C.R. LAZIO – Corte Sportiva di Appello Territoriale – 2024/2025 – lazio.lnd.it – atto non ufficiale – CU N. 423 del 23/05/2025 – Delibera – RECLAMO PROPOSTO DALLA SOCIETÁ ATLETICO TORRENOVA 1986, AVVERSO IL PROVVEDIMENTO DI AMMENDA DI EURO 200,00, ADOTTATO DAL GIUDICE SPORTIVO DEL COMITATO REGIONALE LAZIO CON C.U. N.185 SGS DEL 3/04/2025 (Gara: ATLETICO TORRENOVA 1986 – ACCADEMIA FROSINONE SCSRL del 30/03/2025 – Campionato Under 15 Regionale Eccellenza) Riferimento delibera pubblicata sul C.U. n. 368 del 17/04/2025

RECLAMO PROPOSTO DALLA SOCIETÁ ATLETICO TORRENOVA 1986, AVVERSO IL PROVVEDIMENTO DI AMMENDA DI EURO 200,00, ADOTTATO DAL GIUDICE SPORTIVO DEL COMITATO REGIONALE LAZIO CON C.U. N.185 SGS DEL 3/04/2025 (Gara: ATLETICO TORRENOVA 1986 – ACCADEMIA FROSINONE SCSRL del 30/03/2025 – Campionato Under 15 Regionale Eccellenza) Riferimento delibera pubblicata sul C.U. n. 368 del 17/04/2025

La Corte Sportiva di Appello Territoriale; Visto il reclamo in epigrafe; Esaminati gli atti ufficiali; Ascoltata la società, La società Atletico Torrenova 1986 proponeva reclamo avverso la sanzione comminata dal Giudice Sportivo relativamente alla gara indicata in epigrafe.

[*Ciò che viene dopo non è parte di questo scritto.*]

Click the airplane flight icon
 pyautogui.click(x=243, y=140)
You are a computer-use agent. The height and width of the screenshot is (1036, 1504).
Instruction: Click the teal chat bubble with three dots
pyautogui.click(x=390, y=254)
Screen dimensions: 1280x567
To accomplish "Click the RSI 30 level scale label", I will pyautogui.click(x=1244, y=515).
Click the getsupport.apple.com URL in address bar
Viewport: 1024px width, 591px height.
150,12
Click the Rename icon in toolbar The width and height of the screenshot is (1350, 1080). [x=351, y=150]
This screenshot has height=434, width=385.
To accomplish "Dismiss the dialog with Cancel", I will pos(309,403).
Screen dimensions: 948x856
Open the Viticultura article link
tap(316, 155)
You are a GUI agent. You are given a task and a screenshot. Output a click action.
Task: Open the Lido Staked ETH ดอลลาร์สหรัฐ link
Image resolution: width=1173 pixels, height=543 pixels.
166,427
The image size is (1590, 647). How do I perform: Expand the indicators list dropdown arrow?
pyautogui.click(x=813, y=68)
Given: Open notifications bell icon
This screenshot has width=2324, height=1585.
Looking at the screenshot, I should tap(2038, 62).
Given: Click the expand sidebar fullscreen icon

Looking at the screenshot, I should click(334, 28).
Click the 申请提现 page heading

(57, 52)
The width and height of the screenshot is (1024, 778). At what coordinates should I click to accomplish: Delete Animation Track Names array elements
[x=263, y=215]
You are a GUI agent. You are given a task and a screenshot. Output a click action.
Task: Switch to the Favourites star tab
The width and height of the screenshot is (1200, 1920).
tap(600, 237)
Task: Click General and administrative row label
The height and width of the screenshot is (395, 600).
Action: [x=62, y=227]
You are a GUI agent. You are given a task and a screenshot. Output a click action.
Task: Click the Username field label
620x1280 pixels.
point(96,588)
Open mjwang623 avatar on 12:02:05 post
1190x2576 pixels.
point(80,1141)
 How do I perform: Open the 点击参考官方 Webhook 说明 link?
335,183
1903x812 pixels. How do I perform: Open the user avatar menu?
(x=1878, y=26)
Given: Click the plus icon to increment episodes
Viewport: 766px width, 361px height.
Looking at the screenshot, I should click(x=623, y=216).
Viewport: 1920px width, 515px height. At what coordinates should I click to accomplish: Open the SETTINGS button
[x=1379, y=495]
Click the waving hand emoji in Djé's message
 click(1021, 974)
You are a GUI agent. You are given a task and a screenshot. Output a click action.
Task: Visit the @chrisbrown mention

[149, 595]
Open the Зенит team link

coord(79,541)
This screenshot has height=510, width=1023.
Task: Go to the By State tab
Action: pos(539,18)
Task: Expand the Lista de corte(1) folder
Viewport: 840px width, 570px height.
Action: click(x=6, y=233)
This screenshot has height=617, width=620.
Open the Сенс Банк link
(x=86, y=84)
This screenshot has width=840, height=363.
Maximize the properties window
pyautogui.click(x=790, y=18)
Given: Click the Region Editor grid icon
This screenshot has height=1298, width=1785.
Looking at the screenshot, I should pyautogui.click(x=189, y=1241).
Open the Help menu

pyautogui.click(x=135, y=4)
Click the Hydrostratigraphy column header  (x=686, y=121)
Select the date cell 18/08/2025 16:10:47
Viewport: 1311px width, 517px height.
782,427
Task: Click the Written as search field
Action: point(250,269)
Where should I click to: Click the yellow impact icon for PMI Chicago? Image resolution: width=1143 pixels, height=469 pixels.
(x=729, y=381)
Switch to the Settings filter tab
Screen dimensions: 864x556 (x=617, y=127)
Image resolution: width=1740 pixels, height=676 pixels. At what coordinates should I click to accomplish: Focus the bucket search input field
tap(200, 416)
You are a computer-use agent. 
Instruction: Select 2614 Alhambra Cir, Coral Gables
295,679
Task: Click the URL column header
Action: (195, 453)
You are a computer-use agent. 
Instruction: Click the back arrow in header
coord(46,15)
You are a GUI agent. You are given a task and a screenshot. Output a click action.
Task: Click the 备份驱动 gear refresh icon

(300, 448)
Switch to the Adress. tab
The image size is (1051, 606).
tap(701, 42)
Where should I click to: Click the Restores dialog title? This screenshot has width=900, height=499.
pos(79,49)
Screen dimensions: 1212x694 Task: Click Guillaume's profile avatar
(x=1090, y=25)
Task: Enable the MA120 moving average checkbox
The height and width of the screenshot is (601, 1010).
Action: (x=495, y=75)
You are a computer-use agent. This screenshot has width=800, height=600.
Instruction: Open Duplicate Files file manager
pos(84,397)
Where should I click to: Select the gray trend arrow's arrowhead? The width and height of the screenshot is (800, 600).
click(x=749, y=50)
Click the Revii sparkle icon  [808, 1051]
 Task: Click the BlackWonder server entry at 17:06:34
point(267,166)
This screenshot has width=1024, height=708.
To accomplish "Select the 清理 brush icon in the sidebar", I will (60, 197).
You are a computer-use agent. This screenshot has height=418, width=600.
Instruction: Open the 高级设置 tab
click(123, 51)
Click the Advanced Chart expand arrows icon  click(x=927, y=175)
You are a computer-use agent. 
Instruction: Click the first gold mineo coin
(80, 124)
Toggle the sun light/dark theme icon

La reclamante nel proprio scritto difensivo, tutto integralmente richiamato in sede di audizione, chiedeva l’annullamento della sanzione respingendo in toto la ricostruzione riportata dal direttore di gara nel referto arbitrale. In particolare la società ritiene che le condizioni igieniche dello spogliatoio dell’arbitro non erano assolutamente carenti ma in perfetto ordine a parte la presenza di una piccola perdita d’acqua dovuta alle forti piogge avvenute poca prima dell’inizio dell’incontro. Sottolineano che tale perdita non poteva in alcun modo influire sulle condizioni igieniche dello spogliatoio. Respingono ogni addebito anche riguardo al comportamento del pubblico, sia durante che alla fine della partita non è successo niente e nulla di ingiurioso o irriguardoso è stato proferito nei confronti del direttore di gara tantomeno da tesserati o sostenitori della reclamante. La CSAT, letti attentamente gli atti di gara, il reclamo, il referto, ritiene che quanto accaduto sul terreno di gioco ed alla fine dell’incontro nei confronti del direttore di gara sia meritevole di sanzione la cui misura possa però essere rivista. Tutto ciò premesso,

DELIBERA

Di accogliere parzialmente il reclamo, riducendo l’ammenda ad euro 100,00. Il contributo va restituito.